Distante de 1999, porém, Lisa Taback parece ter negligenciado o impacto real das redes sociais na formação de certa "opinião pública" no mundo digital. É certo que críticas fervorosas contra "Green Book" não o impediram de vencer Melhor Filme em 2019, mas a situação desse 2025 parece ainda mais explosiva.
Em questão de três dias, vimos usuários comuns da internet derreterem por completo a candidatura de Karla Sofia Gascón, protagonista de "Emilia Peréz", que teve seu passado chafurdado pelos brasileiros no X/Twitter numa exposição de falas racistas, xenofóbicas e gordofóbicas publicadas por ela há menos de cinco anos.
Em 1999, expor opiniões controvérsias de uma candidata só seria possível com uma campanha caríssima de investigação e repercussão. Em 2025, tudo isso aconteceu de forma gratuita e totalmente fora do controle das empresas americanas.

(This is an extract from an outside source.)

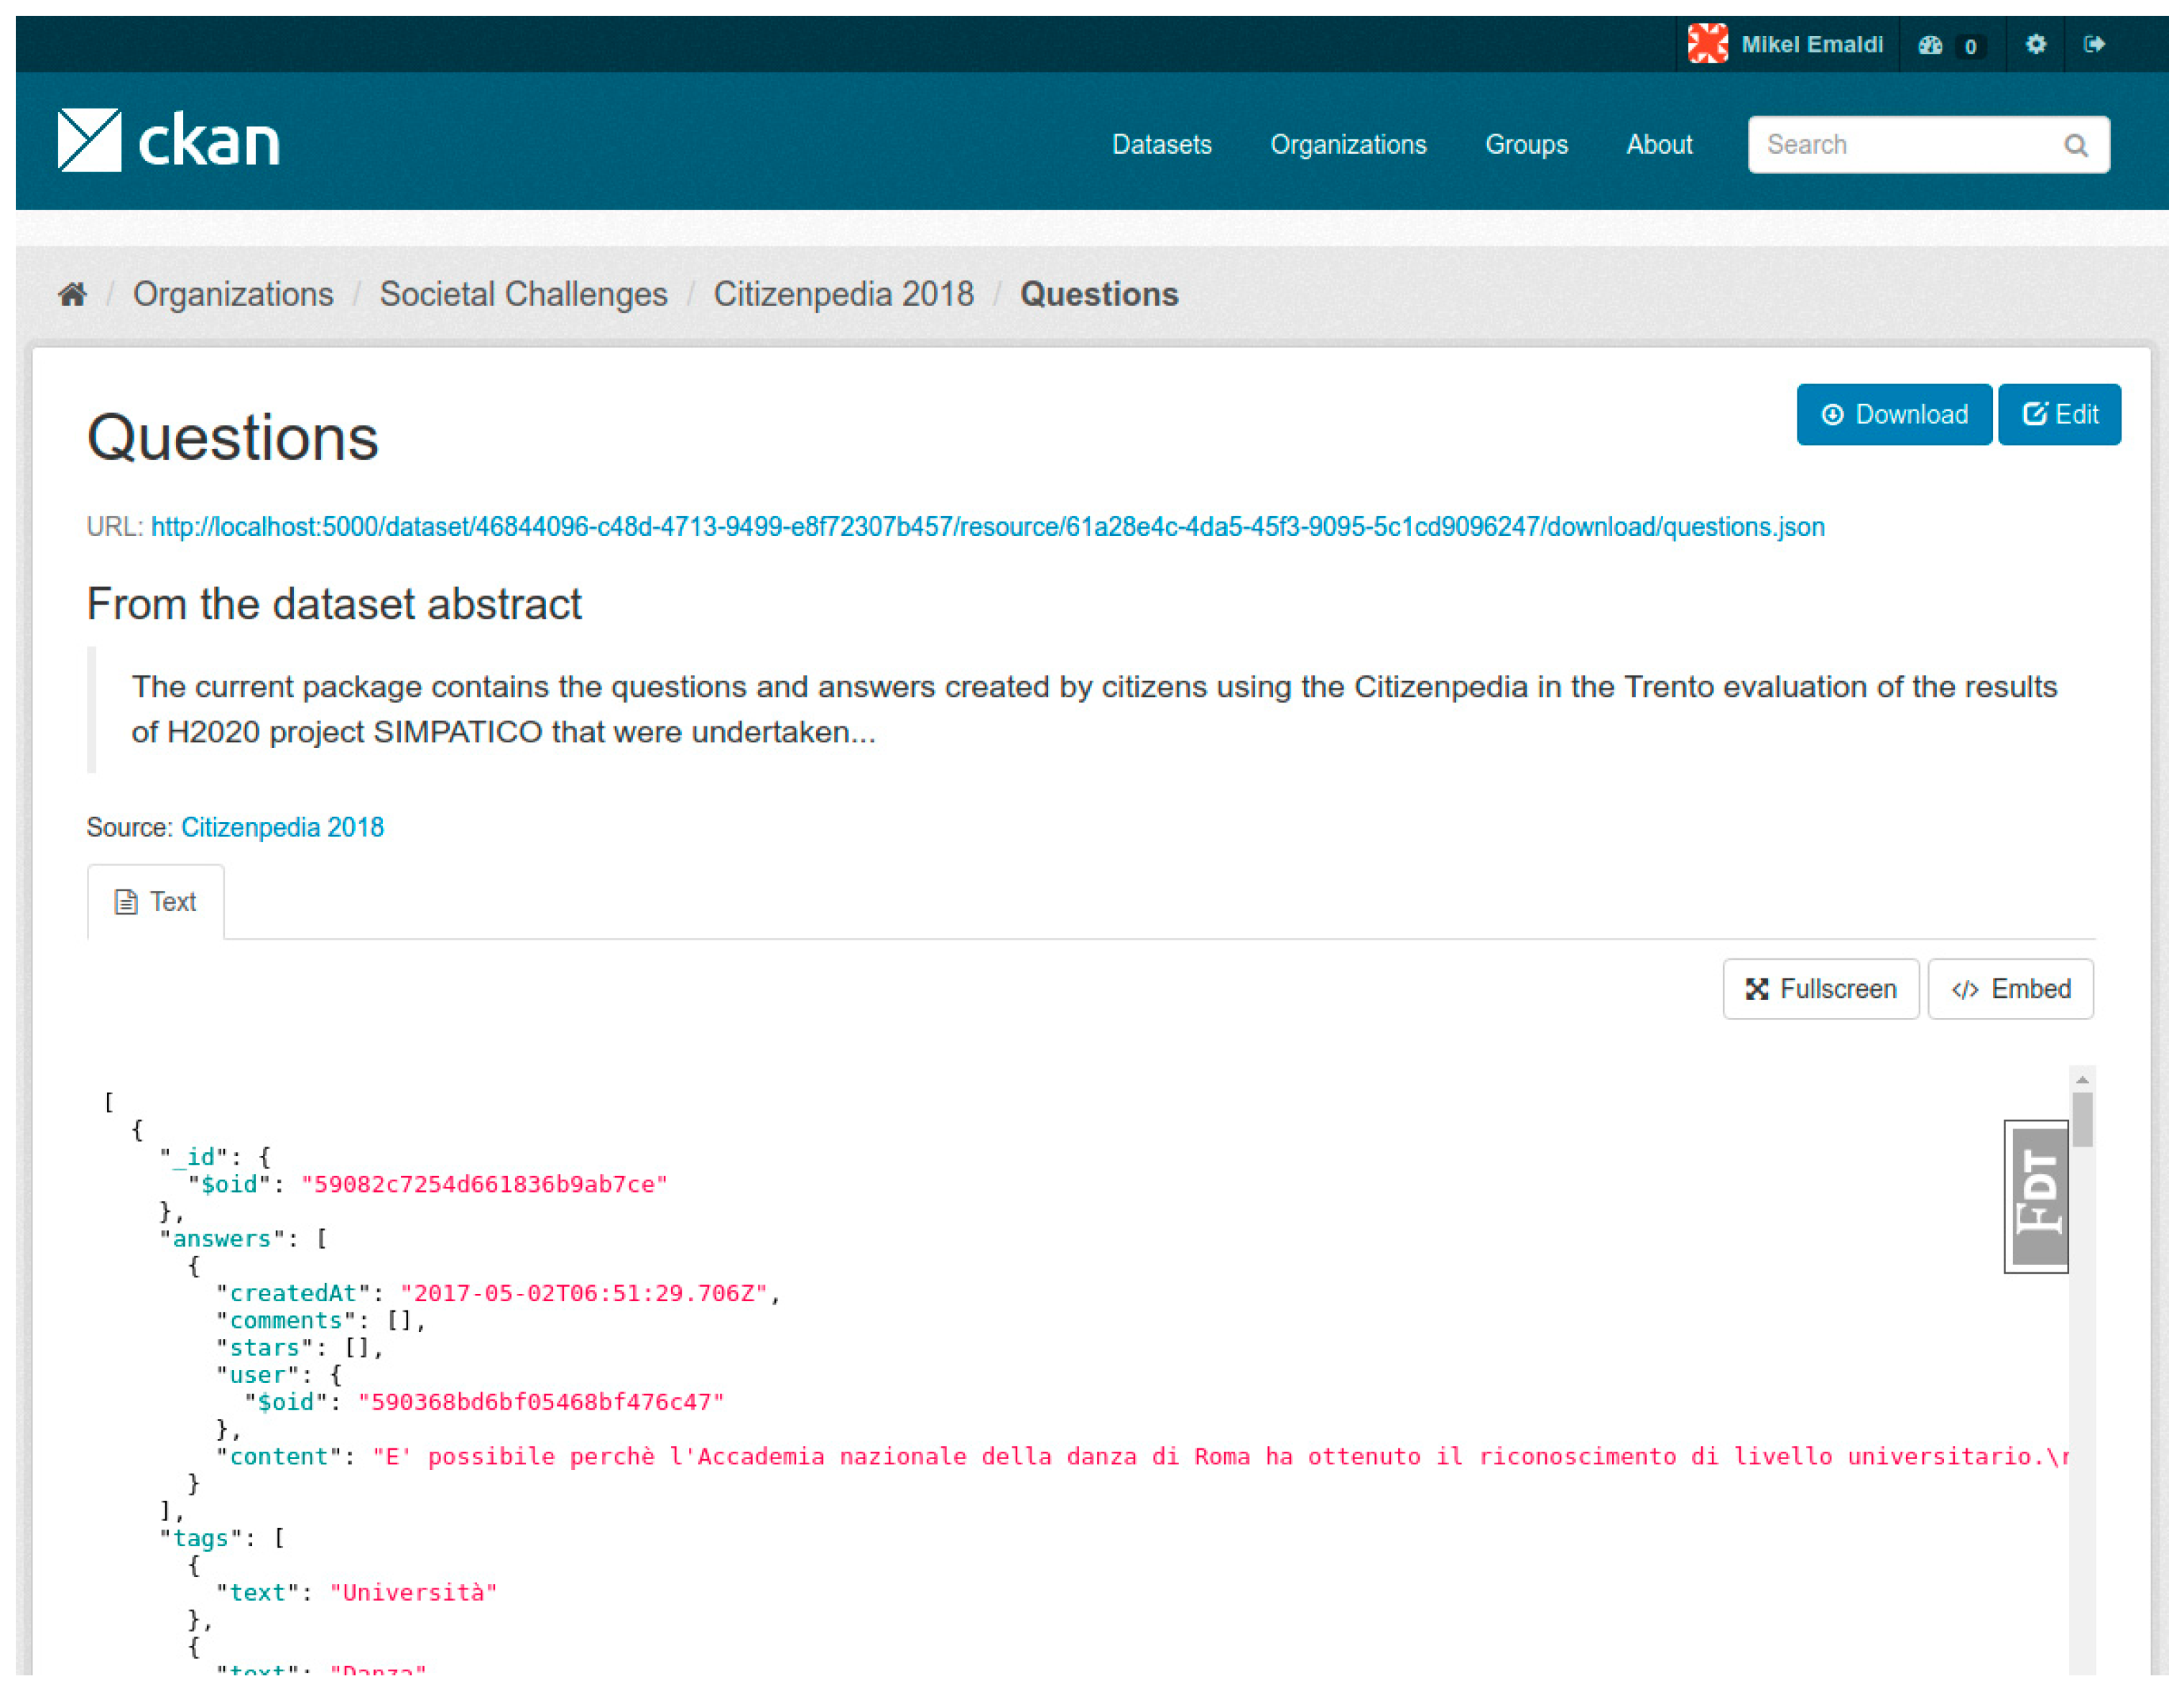Open the dashboard icon in top bar

click(x=1930, y=45)
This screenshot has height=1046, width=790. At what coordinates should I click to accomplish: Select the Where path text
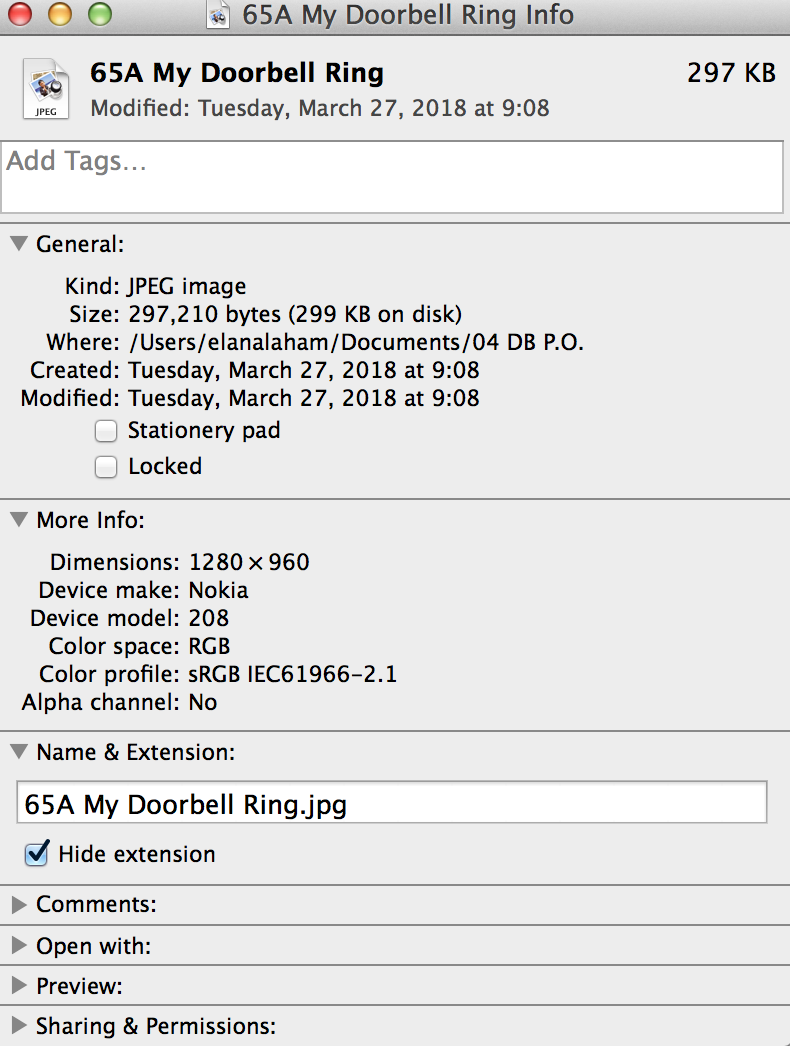356,342
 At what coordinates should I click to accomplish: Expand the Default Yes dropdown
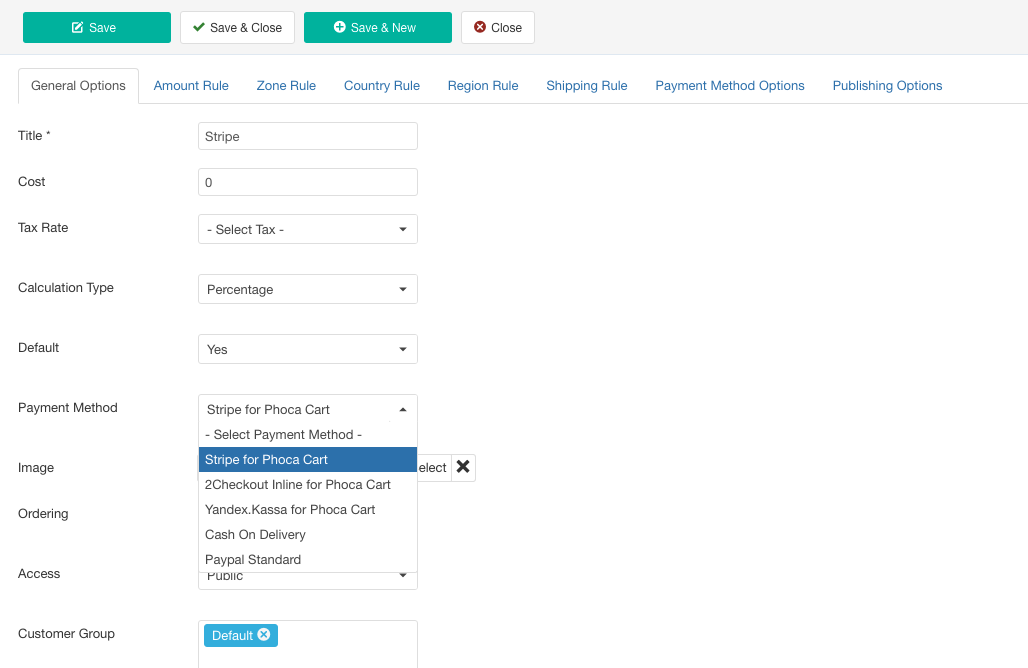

A Netflix, até então certa de que venceria pelo menos metade das 13 indicações que recebeu no Oscar, de repente encara o risco de perder todas. Ainda é cedo para cravar que seu jogo está perdido porque ainda faltam 18 dias para o fim das votações e pode ser que a campanha encontre alguma rota de fuga, mas essa virada do tabuleiro muda parte importante dessas "regras não-ditas".
O que é preciso para vencer o Oscar? A nova pergunta é outra: o que é preciso para não o perder? Com o Oscar expandindo sua abrangência internacional, estreitando cada vez mais seus laços com os festivais europeus, será cada vez mais inevitável aceitar que as opiniões que se manifestam fora dos EUA também são importantes.
Se, de repente, um brasileiro anônimo consegue criar um movimento global que questiona a elegibilidade de uma concorrente na maior premiação do mundo - como aconteceu nesta semana contra nosso filme rival francês -, é porque esse jogo mudou.